Memory is our reconstruction of past events. It may seem rather futile to ever attain an accurate rendering of the past, because memory is by definition always subjective. So the past only exists as we know it in fragments, in the pictures we take to memorialize a moment, in the selectively remembered (and forgotten) encounters and conversations we have with others.

Of course, the resulting narrative we create out of these fragments vary greatly from person to person, as are the fragments that each individual chooses (I know, I am implying that remembering is an active, not passive act) to remember.

What I wonder though, is what happens to the bits that are forgotten and left behind. We know the past through the memories of the present we have, but is there some kind of black hole where the selectively unremembered bits fall into?

I think, maybe, that the role of the historian is to tunnel through the outer layer of memories to delve into this black hole, to salvage as many forgotten bits of the past as possible. Memories are clues, telling us where these black holes may or may not exist.

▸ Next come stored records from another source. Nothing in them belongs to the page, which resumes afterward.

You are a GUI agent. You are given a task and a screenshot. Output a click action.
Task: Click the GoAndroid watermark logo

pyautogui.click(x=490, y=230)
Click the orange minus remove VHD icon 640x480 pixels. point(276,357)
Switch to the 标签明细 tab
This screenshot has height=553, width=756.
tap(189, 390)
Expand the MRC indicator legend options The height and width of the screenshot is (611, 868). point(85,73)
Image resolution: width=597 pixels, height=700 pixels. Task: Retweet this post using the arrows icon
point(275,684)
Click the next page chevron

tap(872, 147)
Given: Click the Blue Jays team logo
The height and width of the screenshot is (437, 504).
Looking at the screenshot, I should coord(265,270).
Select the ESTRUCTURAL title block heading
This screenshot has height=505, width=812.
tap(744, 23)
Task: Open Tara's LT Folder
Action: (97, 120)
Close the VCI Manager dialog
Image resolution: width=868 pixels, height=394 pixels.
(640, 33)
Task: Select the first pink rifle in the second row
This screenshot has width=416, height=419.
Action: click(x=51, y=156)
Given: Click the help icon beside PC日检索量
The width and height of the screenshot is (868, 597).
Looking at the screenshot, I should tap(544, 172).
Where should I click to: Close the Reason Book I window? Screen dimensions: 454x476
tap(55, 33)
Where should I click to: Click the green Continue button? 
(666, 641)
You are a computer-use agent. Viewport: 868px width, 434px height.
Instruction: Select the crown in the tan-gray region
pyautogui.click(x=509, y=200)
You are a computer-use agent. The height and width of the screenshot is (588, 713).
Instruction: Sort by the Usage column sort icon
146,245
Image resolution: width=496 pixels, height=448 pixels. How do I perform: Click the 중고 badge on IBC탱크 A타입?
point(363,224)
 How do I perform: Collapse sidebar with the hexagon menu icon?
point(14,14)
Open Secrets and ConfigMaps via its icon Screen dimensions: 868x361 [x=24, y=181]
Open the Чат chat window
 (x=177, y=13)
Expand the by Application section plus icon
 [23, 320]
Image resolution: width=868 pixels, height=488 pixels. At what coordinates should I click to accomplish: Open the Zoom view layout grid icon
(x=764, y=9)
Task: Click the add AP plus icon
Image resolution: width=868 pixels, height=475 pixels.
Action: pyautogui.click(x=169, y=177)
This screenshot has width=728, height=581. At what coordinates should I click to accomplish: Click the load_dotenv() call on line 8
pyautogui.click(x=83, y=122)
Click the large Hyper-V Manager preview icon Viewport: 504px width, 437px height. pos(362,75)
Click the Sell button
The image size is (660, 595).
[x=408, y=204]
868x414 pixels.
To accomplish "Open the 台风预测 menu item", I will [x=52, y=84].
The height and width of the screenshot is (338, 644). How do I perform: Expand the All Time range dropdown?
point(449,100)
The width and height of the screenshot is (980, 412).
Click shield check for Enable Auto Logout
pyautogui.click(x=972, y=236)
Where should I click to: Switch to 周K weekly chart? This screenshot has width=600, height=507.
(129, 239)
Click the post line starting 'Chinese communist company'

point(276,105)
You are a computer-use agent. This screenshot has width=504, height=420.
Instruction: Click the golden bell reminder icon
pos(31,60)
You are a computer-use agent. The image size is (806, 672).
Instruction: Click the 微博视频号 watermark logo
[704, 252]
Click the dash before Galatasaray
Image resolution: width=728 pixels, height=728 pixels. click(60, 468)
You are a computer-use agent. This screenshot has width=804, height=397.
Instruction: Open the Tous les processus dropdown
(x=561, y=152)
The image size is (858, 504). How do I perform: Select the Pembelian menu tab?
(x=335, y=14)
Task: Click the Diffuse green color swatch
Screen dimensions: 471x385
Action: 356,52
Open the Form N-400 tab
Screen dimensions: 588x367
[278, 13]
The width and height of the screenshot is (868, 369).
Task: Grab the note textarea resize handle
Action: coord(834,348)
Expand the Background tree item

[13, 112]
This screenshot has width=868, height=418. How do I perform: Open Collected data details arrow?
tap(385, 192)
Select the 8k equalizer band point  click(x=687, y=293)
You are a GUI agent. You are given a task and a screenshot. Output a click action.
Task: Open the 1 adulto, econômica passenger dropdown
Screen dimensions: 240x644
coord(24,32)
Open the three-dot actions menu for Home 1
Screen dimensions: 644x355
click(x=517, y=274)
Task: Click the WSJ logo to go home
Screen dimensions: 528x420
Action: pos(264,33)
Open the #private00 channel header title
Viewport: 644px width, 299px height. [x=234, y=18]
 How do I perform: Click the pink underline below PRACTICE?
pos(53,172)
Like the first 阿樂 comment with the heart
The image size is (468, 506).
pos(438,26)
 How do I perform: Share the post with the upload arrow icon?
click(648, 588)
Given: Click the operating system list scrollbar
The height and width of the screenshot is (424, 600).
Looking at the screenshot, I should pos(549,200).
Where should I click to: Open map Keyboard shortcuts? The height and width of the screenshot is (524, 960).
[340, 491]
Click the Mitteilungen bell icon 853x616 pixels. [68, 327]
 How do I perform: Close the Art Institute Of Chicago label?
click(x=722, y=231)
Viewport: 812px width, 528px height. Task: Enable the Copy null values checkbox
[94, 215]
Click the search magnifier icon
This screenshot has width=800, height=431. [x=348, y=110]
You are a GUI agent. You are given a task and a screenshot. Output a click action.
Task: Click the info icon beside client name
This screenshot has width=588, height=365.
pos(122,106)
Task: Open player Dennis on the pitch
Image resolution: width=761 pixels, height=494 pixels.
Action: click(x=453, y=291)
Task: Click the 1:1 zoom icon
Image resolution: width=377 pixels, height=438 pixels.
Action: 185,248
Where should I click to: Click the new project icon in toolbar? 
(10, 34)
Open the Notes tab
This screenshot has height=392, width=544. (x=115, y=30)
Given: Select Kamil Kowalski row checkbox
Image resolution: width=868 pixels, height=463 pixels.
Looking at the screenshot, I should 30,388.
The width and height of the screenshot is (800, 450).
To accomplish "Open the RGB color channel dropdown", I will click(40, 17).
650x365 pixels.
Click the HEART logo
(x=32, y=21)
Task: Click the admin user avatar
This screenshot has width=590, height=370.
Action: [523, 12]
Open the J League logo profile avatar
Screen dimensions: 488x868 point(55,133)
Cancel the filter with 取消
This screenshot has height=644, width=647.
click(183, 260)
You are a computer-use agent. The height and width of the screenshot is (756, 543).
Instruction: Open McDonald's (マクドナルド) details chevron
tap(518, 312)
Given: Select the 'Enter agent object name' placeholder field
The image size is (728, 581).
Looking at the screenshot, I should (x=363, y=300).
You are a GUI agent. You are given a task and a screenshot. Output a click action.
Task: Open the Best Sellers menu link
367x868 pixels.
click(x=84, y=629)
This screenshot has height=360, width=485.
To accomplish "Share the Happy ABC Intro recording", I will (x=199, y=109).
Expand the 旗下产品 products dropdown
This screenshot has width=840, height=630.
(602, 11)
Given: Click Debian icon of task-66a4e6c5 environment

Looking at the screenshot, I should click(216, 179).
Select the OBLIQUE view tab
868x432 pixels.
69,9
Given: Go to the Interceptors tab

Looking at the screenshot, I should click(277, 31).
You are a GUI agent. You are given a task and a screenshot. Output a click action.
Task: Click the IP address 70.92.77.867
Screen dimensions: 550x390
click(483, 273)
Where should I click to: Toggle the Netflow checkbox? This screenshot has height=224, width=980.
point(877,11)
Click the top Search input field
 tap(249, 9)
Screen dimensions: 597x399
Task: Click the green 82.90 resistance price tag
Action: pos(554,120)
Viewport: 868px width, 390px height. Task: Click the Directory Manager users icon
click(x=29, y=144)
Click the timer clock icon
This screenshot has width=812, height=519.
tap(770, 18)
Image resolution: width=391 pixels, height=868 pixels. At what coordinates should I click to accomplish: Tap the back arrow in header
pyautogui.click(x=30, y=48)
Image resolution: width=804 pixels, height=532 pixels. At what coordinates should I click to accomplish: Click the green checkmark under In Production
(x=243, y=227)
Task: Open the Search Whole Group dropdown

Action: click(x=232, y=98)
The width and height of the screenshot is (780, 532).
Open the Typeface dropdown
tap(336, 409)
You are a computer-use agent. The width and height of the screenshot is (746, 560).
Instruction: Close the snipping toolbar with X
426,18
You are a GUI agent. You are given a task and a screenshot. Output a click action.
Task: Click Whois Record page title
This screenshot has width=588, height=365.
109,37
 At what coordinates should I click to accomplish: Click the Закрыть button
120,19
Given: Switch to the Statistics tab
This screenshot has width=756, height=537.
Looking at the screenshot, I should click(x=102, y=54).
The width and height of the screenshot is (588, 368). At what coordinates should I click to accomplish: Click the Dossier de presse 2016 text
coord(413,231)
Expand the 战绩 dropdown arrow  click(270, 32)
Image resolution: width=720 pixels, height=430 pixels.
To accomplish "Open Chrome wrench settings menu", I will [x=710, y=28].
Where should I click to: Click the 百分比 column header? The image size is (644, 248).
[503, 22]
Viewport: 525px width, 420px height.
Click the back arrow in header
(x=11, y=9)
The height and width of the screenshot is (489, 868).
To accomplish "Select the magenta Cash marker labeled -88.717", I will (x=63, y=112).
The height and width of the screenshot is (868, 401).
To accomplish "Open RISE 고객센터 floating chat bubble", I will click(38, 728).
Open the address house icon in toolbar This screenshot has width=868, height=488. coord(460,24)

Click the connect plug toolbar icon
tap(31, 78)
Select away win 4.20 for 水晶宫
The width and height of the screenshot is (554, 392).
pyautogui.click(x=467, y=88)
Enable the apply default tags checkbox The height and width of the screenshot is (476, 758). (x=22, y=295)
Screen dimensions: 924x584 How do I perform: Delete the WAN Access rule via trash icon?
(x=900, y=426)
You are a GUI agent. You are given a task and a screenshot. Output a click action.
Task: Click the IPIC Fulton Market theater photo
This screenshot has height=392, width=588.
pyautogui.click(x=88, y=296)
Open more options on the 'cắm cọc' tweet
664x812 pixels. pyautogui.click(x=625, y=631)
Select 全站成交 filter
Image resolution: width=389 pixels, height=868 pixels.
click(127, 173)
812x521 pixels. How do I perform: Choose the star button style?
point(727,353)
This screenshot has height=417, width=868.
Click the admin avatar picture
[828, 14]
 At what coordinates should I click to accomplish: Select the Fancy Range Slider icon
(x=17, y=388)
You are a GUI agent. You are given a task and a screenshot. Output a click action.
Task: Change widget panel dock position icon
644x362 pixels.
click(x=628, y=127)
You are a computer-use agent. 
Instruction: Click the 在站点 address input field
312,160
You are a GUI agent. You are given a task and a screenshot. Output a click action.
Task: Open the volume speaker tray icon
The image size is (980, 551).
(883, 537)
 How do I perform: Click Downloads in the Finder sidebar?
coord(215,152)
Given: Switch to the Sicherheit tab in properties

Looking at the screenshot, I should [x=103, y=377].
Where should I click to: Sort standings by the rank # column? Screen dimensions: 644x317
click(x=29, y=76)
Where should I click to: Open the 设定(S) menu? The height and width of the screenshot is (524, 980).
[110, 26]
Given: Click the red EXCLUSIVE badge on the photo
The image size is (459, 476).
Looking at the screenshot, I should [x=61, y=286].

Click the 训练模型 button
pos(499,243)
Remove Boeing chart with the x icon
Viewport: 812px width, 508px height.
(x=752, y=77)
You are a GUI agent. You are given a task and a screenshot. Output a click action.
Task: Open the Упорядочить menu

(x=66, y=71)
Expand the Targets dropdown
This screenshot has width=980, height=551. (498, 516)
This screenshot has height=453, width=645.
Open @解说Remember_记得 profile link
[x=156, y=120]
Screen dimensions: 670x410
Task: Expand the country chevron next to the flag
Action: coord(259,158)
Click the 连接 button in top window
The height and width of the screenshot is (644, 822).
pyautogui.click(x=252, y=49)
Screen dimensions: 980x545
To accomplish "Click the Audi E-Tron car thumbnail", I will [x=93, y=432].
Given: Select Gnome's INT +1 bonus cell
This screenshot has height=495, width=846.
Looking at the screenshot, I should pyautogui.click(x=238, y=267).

We also create our own personal black holes, at a personal (or psychological, to be Freudian) level. Things too painful to remember we choose to forget - or as I remember reading in some article on psychology piece in The Economist, certain chemicals in our brain become numbed or immobilized when we experience great tragedy, that make us physiologically incapable of remembering them.

I think I've been surprisingly efficient at creating my own relationship black holes. It's not even that I'm not comfortable bringing the topic up, its almost as if they no longer exist in my memory and I have to think extra extra hard to visualise them again. Yet, at a very subconscious level I know that these past relationships were a great part of my past which still continue to reverberate in the present insidiously.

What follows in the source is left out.